• [PROMPT] Where the word "Edit" occurs in a line of the data, return the whole line.

SOURCE INFORMATION START

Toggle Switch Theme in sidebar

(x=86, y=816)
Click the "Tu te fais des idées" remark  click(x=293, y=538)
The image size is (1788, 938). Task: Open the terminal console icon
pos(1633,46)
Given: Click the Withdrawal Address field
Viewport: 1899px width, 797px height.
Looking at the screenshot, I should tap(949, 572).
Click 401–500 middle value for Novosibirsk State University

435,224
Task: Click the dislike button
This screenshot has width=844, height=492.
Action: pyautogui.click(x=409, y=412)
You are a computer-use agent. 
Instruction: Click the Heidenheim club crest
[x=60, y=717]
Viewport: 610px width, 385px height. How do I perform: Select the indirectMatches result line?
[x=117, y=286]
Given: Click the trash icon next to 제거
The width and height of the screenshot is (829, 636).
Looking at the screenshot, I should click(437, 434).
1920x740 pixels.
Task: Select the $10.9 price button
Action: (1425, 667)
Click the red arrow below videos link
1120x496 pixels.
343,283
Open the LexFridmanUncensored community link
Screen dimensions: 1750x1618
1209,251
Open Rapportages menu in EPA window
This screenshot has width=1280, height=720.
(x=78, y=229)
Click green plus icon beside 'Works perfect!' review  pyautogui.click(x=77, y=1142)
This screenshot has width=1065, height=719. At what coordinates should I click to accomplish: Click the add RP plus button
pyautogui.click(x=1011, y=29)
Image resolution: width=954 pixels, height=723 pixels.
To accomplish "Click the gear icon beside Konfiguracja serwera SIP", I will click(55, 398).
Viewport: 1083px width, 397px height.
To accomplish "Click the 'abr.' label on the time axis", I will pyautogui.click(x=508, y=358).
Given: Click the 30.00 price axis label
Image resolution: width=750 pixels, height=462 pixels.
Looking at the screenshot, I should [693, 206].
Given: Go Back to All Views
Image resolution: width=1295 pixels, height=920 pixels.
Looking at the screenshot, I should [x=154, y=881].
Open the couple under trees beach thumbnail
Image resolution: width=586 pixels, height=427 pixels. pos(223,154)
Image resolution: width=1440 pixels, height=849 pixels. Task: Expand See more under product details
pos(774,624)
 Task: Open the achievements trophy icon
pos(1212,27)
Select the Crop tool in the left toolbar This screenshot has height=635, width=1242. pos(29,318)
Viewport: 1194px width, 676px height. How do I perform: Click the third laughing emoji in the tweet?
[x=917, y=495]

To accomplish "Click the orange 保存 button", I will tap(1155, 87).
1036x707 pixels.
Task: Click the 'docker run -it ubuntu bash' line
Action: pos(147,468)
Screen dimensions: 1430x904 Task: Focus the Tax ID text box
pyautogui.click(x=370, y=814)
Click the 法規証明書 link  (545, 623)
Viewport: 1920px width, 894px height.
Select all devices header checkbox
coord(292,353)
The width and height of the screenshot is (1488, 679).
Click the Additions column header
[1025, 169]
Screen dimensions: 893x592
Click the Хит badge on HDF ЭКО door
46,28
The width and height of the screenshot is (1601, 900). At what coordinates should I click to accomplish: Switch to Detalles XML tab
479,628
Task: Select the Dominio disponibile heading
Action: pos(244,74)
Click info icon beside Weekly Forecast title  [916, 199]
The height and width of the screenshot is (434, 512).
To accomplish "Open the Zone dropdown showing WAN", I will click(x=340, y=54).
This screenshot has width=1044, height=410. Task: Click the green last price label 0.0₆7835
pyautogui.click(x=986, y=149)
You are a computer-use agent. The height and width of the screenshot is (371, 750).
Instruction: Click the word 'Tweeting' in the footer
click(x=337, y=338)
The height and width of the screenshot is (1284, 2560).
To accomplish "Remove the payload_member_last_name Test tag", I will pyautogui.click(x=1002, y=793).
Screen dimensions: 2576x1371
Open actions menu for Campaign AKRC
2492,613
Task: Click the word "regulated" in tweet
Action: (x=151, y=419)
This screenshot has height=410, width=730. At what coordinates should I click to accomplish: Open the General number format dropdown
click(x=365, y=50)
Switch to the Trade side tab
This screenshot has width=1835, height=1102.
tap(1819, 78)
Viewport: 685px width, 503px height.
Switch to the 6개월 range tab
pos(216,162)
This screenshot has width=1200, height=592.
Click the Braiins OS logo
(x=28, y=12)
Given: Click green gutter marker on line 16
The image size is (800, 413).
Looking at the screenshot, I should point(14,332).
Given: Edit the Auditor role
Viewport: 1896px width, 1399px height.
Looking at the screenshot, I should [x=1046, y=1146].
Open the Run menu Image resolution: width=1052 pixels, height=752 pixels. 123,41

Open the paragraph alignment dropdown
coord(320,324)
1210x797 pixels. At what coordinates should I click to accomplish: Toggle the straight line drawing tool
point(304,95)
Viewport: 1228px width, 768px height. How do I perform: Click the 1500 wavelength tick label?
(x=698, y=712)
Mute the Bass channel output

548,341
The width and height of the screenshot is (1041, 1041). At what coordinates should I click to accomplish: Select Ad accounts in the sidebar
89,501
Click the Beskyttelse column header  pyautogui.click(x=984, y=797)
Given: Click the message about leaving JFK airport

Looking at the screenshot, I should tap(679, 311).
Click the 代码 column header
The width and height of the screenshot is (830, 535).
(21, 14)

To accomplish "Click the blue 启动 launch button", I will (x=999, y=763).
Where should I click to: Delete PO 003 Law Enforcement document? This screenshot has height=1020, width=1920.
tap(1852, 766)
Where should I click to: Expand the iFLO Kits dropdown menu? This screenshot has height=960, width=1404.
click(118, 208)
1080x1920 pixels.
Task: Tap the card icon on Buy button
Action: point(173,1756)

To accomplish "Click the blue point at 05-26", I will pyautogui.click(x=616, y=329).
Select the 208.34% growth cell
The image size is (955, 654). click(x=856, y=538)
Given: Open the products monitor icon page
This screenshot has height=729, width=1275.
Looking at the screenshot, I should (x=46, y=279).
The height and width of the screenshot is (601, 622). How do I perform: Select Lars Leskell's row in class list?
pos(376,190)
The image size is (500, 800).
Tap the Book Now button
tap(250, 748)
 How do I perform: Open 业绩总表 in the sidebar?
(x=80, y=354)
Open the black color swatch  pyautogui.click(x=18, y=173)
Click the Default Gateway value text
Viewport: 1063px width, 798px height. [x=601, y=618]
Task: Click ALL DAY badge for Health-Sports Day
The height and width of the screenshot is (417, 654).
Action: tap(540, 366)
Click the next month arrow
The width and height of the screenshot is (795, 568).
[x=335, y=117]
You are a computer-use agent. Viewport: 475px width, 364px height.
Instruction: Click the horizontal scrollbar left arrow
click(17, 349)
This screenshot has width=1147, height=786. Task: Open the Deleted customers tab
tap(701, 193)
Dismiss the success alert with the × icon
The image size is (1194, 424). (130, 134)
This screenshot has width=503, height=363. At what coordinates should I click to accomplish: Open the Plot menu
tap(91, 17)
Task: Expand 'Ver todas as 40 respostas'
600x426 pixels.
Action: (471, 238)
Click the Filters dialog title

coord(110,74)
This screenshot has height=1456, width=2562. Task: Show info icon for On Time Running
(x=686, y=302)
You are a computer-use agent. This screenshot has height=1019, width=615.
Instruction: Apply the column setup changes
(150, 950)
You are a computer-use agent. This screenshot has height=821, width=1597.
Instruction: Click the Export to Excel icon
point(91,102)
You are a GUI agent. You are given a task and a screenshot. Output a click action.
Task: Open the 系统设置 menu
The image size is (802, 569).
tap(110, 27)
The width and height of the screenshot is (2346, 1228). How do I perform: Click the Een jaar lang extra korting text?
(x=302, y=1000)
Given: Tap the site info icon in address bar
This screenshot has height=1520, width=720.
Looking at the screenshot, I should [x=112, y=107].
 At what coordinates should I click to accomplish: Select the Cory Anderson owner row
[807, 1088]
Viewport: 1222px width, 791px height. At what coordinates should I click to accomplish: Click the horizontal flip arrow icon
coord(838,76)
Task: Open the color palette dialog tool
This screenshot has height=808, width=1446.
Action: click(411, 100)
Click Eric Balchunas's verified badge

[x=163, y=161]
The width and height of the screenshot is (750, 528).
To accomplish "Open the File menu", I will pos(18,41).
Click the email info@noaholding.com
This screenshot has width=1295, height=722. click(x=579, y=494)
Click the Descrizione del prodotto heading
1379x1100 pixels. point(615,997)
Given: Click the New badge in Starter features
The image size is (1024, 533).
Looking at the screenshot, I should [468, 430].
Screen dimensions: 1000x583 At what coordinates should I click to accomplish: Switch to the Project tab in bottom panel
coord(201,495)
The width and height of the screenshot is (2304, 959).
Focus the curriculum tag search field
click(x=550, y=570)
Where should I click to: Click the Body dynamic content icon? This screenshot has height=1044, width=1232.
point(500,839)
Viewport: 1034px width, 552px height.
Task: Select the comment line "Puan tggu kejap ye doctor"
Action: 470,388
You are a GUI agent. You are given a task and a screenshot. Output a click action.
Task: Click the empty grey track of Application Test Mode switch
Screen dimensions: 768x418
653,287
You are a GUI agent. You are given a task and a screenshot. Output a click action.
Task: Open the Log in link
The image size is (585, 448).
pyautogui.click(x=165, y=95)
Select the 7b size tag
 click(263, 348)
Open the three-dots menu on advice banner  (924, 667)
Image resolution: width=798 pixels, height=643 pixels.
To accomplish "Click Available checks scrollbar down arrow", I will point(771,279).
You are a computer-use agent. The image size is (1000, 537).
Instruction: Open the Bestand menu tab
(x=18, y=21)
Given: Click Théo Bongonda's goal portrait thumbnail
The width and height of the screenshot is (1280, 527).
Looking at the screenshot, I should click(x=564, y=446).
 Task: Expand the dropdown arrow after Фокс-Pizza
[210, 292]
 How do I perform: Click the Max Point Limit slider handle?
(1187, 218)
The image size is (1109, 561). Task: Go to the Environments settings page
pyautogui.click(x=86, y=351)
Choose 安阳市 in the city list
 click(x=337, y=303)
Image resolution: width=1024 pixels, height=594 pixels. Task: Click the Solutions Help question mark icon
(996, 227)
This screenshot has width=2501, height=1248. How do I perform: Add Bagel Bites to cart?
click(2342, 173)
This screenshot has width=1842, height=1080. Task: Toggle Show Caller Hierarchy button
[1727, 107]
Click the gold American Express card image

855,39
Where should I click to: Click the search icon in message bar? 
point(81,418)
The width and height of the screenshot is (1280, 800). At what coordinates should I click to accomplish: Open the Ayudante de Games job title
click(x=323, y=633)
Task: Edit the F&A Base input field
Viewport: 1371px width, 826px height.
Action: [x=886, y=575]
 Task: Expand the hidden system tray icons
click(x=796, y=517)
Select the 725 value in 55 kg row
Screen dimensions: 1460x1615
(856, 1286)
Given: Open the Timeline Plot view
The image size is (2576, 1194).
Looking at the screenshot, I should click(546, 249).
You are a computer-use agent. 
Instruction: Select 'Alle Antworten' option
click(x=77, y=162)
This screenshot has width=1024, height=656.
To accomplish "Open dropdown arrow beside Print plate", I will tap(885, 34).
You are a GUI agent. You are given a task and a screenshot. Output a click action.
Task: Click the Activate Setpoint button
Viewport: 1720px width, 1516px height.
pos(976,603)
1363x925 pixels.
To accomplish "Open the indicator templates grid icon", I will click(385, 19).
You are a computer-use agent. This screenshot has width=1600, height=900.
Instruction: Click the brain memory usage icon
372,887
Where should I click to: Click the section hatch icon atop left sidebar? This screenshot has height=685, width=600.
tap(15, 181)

SOURCE INFORMATION END

• [ANSWER SECTION]
Given: Edit the Auditor role
Task: Edit the F&A Base input field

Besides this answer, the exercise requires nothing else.